**What is expected**
From the first line of the records down to the one that holds "Open the Options", transcribe each line exactly and add nothing.

Dataset entries:

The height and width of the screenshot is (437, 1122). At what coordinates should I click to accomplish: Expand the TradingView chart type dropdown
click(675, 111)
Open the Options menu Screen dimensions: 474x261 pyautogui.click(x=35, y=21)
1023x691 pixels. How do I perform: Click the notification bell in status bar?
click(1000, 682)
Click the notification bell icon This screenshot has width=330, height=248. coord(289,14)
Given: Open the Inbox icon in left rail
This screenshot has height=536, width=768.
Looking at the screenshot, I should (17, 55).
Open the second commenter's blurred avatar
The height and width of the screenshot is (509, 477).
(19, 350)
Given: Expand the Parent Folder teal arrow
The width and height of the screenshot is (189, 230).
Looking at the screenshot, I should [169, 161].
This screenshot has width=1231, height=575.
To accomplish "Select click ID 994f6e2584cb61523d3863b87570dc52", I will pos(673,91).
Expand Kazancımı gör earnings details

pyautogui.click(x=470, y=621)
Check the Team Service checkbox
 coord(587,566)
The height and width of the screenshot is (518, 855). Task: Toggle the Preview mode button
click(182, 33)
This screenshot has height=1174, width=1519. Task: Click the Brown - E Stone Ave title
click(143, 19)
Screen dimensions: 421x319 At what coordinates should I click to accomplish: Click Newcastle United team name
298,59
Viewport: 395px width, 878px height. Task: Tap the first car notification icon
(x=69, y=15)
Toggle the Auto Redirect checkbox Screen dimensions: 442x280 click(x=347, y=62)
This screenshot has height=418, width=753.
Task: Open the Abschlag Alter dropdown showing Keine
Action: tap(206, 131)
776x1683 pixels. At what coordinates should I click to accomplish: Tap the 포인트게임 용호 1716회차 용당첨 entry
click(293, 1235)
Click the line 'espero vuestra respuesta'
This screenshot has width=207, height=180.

**Reply**
The height and width of the screenshot is (437, 1122). At what coordinates should I click to accomplish: Expand the TradingView chart type dropdown
click(675, 111)
Open the Options menu Screen dimensions: 474x261 pyautogui.click(x=35, y=21)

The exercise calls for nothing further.